» About this task: A bare number is all that is needed: how many lines below contain the string "will"?

» Data listing:
┄┄┄┄┄┄

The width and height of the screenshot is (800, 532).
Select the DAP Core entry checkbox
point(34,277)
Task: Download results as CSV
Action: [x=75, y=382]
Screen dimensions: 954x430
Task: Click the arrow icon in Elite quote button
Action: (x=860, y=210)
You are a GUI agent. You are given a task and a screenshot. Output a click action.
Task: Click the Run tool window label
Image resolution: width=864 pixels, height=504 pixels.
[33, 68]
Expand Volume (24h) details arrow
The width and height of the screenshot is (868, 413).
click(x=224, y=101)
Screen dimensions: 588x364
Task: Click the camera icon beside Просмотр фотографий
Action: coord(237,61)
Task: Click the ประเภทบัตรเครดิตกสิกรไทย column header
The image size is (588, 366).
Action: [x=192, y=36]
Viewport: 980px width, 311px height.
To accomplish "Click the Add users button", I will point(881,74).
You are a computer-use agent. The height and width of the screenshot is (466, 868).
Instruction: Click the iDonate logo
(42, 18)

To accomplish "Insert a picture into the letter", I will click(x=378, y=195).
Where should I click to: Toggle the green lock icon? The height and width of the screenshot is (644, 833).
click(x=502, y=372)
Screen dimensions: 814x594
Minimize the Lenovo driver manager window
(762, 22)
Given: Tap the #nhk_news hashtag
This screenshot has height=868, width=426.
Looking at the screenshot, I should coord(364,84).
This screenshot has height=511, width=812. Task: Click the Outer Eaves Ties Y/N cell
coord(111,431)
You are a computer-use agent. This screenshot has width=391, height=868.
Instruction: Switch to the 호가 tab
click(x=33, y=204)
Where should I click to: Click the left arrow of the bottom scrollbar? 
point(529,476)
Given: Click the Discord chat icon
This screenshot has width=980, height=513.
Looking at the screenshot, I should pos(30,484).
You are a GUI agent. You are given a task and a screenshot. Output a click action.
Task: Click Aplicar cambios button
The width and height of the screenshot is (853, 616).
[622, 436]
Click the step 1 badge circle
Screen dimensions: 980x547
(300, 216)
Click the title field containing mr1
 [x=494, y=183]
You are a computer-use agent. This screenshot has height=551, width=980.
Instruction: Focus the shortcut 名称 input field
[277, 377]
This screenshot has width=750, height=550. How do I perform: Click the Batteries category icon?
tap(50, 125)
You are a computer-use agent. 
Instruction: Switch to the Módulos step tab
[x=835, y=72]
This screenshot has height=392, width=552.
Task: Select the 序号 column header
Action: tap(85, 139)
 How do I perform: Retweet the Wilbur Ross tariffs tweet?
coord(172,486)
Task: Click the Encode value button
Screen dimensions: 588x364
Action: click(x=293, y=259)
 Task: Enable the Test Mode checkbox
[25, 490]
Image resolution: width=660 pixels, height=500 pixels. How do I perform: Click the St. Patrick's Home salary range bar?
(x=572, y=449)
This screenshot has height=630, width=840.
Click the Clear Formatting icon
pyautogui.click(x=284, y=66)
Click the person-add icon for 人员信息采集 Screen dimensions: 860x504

┄┄┄┄┄┄

» Task result: 2